▶ [Passage shown]:
Whenever I listen to the daily financial news, especially the details about market turnover (millions of shares or USD) I cannot stop wondering: These turnovers are made of millions of transactions, each one of them involving a buyer and a seller that agreed on a price and quantity. The former enters into the deal expecting a positive yield, while the later assumes exactly the opposite. Someone must be wrong, isn´t it? Better said , who is the smart guy and who´s the sucker? The seller or the buyer? From the outset, it is impossible to know, but what it is clear is that someone MUST BE wrong. If is this the case, how can anyone claim that financial markets are rational or “Efficient”??
The Efficient Market Hypothesis (a leading theory behind financial models) tries to explain that apparent incoherence through an interesting mechanism: Individually, the market players can be wrong, but collective wisdom (i.e. “The Market”) is always efficient /correct. The explanation goes like this: Markets are efficient in the sense that prices reflect all the available information in the market, visible and invisible as well .Nothing escapes from the definition for “information”: Raw data, analysis, beliefs, technical analysis, crystal ball , dart throwing monkeys on a WSJ table, etc. As a matter of fact, that definition is a tautology since it is obvious that prices are the ultimate output of all the inputs involved in the process.
The main practical conclusion from EHM is self evident: Since all the info is on the table, there is no one with a real advantage so excessive returns in the long run are due to luck (i.e. the fees you pay to your fund for stock picking or the “analysis” is a waste of money….). From an academic point of view, EHM is the epicenter of passionate debates until these very days. I will not enter into a wonkish zone since my main concern is the broader aspect of the market efficiency postulates.

▶ [Dataset content]:

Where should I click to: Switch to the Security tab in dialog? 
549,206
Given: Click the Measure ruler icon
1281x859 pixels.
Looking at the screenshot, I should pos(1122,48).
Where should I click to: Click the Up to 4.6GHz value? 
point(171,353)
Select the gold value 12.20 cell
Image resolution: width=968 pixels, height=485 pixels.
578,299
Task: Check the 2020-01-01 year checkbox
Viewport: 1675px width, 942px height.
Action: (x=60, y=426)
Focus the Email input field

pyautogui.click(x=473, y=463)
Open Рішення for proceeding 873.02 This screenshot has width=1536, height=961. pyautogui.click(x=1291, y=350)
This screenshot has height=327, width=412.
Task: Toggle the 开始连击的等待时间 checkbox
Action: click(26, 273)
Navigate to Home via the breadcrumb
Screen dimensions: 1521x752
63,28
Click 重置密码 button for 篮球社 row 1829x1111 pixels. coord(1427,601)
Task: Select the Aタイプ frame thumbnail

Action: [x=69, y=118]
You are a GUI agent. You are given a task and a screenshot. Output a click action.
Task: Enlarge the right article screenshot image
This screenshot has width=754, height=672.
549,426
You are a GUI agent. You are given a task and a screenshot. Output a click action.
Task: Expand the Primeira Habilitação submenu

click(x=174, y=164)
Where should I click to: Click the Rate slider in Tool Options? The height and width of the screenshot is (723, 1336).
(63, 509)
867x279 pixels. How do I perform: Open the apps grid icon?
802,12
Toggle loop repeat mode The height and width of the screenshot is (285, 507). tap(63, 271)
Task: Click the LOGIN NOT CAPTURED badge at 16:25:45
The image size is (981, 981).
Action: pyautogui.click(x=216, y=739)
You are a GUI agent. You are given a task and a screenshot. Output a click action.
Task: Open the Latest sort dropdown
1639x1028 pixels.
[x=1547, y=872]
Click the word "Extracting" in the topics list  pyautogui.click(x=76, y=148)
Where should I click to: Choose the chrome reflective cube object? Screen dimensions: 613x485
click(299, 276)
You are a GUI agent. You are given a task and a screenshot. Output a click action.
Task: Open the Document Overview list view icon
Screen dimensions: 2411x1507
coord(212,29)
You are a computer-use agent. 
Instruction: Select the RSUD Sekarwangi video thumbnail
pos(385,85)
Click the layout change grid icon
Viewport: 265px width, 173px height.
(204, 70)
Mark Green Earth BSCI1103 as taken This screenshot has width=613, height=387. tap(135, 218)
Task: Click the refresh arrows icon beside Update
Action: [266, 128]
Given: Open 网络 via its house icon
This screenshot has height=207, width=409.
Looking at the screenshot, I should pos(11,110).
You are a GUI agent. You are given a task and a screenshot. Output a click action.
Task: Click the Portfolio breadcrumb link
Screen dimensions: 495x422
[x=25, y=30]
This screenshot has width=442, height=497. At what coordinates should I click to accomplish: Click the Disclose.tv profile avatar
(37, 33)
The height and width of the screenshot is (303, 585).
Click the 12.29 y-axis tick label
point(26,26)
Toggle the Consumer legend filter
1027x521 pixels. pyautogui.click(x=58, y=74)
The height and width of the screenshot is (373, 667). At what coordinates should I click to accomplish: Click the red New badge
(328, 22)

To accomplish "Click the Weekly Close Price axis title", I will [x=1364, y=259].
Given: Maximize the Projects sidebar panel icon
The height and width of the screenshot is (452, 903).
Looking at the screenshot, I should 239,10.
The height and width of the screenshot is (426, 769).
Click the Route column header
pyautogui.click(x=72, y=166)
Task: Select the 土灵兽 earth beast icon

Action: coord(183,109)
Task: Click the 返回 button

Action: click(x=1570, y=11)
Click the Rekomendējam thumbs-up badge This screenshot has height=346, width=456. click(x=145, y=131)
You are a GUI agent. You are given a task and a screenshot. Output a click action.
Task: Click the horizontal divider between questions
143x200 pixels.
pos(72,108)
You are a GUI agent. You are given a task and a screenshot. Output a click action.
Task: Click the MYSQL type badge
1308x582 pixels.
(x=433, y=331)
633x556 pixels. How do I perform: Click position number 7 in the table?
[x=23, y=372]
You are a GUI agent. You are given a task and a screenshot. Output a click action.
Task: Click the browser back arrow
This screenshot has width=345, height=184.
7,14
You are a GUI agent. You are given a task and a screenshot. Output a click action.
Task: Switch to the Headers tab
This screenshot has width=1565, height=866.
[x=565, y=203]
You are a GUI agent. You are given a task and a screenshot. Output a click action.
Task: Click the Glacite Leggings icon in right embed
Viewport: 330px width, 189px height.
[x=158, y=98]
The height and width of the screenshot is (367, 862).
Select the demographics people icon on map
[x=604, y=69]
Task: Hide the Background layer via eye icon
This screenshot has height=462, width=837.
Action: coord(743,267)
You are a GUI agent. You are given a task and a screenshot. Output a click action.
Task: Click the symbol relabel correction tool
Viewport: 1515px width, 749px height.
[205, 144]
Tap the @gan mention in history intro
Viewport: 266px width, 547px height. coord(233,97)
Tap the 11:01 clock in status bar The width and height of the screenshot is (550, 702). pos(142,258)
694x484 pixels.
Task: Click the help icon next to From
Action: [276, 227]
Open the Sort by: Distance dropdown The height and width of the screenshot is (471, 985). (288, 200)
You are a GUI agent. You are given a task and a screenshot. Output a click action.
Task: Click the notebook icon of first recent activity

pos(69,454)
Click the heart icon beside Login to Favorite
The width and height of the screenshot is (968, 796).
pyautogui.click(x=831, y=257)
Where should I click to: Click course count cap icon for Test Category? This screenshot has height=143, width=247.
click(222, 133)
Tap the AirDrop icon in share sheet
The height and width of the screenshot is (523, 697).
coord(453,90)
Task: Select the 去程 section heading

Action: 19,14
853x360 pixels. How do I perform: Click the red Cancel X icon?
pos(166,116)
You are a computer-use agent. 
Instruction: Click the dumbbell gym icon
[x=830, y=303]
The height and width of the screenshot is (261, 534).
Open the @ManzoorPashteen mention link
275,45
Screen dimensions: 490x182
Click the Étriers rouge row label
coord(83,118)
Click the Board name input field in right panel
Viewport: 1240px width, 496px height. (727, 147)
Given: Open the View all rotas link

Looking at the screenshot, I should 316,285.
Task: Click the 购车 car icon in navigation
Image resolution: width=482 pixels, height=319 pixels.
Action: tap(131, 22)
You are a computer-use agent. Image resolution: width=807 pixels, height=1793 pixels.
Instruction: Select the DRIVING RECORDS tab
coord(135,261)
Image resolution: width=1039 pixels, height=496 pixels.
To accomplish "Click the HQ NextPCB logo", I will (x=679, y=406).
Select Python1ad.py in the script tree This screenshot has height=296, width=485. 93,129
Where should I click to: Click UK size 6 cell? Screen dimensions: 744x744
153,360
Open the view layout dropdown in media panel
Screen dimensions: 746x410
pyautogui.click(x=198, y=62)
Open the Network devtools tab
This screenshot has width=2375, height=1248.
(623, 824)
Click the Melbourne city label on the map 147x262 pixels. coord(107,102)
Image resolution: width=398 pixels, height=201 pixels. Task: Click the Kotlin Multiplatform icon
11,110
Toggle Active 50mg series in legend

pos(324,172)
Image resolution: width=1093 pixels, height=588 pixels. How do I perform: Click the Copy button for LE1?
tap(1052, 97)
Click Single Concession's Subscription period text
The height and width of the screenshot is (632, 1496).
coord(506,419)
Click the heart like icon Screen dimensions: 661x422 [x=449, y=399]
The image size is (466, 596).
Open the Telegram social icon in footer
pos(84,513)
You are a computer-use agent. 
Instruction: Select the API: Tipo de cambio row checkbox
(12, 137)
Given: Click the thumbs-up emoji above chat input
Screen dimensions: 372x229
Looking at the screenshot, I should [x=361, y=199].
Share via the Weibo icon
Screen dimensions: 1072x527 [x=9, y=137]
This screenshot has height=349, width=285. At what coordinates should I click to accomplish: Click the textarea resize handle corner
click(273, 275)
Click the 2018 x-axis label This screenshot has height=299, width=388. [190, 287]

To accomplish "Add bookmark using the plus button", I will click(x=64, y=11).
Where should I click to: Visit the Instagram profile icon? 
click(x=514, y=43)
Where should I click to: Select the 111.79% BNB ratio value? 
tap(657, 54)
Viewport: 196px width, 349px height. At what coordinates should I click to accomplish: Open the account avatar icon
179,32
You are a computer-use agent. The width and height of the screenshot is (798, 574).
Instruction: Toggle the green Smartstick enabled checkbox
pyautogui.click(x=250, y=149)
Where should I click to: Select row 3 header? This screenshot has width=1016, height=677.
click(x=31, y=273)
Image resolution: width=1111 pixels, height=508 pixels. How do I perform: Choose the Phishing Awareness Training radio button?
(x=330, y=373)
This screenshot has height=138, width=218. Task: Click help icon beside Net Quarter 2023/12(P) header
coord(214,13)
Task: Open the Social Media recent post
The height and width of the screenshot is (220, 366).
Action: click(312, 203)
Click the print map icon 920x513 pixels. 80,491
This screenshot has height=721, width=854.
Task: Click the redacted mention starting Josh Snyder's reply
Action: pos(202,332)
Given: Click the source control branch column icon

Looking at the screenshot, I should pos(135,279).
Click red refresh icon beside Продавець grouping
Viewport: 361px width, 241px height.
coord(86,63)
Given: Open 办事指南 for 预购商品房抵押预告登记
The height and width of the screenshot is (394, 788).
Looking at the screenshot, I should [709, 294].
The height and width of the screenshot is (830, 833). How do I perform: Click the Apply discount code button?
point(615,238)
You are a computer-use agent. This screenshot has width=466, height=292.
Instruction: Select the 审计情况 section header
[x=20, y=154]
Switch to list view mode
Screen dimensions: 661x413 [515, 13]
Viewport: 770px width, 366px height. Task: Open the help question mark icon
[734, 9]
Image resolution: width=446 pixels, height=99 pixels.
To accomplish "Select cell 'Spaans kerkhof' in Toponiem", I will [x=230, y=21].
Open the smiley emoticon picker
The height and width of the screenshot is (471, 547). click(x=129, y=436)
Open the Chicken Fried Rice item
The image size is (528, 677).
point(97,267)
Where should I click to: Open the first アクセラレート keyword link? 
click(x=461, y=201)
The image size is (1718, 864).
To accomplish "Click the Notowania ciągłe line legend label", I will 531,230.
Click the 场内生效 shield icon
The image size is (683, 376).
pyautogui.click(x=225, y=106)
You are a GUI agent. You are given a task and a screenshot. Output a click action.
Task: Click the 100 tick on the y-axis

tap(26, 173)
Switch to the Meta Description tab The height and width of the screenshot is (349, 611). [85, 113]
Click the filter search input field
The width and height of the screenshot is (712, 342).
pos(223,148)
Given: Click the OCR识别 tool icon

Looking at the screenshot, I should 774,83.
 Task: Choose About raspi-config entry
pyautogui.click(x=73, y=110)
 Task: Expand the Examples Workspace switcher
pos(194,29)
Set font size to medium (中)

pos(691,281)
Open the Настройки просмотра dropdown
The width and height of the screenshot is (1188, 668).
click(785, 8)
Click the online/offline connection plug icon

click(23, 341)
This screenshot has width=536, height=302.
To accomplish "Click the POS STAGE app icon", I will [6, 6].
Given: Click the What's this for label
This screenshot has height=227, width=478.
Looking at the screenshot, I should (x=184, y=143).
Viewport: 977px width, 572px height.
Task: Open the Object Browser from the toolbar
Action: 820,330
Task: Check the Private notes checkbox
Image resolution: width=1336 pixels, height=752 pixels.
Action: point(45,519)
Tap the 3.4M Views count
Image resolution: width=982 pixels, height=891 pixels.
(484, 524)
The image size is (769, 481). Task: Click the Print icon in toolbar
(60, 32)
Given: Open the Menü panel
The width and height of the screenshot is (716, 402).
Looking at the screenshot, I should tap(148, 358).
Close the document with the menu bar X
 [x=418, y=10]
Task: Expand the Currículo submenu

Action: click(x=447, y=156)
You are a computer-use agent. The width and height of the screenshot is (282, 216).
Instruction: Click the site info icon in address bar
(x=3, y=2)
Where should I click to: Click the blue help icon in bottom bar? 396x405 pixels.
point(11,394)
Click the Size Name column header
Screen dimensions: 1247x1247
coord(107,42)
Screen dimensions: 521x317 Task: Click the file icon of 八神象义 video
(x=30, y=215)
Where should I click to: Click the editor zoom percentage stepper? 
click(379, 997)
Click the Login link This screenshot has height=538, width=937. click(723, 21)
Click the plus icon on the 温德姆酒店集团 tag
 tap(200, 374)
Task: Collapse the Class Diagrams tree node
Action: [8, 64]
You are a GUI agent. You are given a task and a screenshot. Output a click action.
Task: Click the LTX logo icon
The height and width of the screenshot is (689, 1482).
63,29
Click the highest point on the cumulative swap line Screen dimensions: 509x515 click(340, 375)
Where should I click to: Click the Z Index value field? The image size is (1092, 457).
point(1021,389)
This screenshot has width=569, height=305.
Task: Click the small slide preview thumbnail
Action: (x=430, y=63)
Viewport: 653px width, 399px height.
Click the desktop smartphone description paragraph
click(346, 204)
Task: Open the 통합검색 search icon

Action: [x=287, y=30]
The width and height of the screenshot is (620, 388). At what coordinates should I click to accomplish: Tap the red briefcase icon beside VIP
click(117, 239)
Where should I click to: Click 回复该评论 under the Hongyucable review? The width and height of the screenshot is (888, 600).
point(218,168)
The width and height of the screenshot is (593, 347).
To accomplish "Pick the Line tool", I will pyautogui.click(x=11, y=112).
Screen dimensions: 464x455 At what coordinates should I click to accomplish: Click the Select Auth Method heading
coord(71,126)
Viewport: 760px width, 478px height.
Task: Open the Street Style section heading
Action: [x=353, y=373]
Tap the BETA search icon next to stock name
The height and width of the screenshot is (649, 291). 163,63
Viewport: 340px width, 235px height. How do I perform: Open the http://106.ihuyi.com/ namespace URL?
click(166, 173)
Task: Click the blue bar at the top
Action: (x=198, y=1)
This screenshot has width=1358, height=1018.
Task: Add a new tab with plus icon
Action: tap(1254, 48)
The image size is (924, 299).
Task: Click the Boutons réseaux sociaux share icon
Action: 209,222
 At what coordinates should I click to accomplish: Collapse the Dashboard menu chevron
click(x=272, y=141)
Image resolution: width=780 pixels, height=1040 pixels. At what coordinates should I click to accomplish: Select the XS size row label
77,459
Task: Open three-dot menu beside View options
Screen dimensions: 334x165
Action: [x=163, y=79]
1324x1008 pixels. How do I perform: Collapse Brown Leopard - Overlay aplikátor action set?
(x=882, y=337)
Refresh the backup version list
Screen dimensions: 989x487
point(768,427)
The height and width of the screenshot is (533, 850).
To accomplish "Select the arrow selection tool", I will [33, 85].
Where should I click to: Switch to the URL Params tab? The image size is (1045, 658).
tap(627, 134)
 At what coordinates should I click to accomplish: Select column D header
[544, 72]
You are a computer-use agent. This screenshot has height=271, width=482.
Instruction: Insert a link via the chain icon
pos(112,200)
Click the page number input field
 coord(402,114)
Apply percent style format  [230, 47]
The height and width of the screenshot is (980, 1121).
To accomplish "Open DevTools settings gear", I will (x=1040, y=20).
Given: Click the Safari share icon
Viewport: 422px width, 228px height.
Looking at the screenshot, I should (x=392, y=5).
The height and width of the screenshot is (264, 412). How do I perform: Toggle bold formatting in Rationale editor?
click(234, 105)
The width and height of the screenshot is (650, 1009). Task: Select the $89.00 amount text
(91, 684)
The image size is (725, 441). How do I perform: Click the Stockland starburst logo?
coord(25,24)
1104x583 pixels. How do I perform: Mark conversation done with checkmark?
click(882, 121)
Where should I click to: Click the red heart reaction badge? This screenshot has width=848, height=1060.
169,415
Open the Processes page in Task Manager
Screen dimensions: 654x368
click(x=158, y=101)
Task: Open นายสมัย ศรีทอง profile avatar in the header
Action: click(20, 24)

▶ [Actions to take]:
- 1) Retype, word for word, the part of the piece on market efficiency that opens with the words containing "The Efficient Market" and closes with "in the process.".
- 2) Extend the piece on market efficiency, picking up after its last sentence.

▶ [Outputs]:
- 1)
The Efficient Market Hypothesis (a leading theory behind financial models) tries to explain that apparent incoherence through an interesting mechanism: Individually, the market players can be wrong, but collective wisdom (i.e. “The Market”) is always efficient /correct. The explanation goes like this: Markets are efficient in the sense that prices reflect all the available information in the market, visible and invisible as well .Nothing escapes from the definition for “information”: Raw data, analysis, beliefs, technical analysis, crystal ball , dart throwing monkeys on a WSJ table, etc. As a matter of fact, that definition is a tautology since it is obvious that prices are the ultimate output of all the inputs involved in the process.

- 2)
Financial market “efficiency” corresponds to the (quasi religious) belief that markets are the best mechanism for resource allocation. That questionable theory got several implications beyond the finance arena, well into the social and economic life, and I could mention at least two conclusions from EHM, relevant in a broader context:
First: If financial markets are efficient, external intervention should be minimized, including regulation of governments and public entities.
Second: Since financial markets are supposed to be the best proxy to a pure version of a free market and as such serve as a model. The logic is simple: If financial markets are efficient, then society should apply the magic “free market “formula to other markets as well.
As mentioned above, the first conclusion is questionable as the efficiency of the market is not more than a tautology. On my humble opinion financial markets are the sum of clashing forces (supply vs. demand etc.) which get into terms by the end of the day through the exchange mechanism. The price is the outcome of perceptions, expectations, alternatives; cash constrains, bargaining power and other, so there is nothing really right, wrong per se in the price set. The concern from social point of view which justifies a strict oversight on these markets is possibility for more than probable bad repercussions (externalities) from the market could affect the whole society.
The second conclusion could be interpreted in a different way. If free markets are not more than clashing interests and perceptions, the internal oversight (such, auditory work) is there to deal with these forces that market mechanism alone cannot handle properly (inside information as an example). In that sense, since society is a much bigger fighting arena of clashing interests, it can also define those the areas beyond the arm reach of market mechanism and its clashing forces.
Summarizing: There is nothing really magic in the price mechanism of financial markets, it is just a balance between clashing forces, which requires oversight and vigilance, sometimes even offsetting “efficiency”. The same applies to the economic structure of the society
"When the accumulation of wealth is no longer of high social importance, there will be great changes in the code of morals.
We shall be able to rid ourselves of many of the pseudo-moral principles which have hag-ridden us for two hundred years, by which we have exalted some of the most distasteful of human qualities into the position of the highest virtues"
( JM Keynes, "Economic Possibilities for our Granchildren" 1930 )
We shall be able to rid ourselves of many of the pseudo-moral principles which have hag-ridden us for two hundred years, by which we have exalted some of the most distasteful of human qualities into the position of the highest virtues"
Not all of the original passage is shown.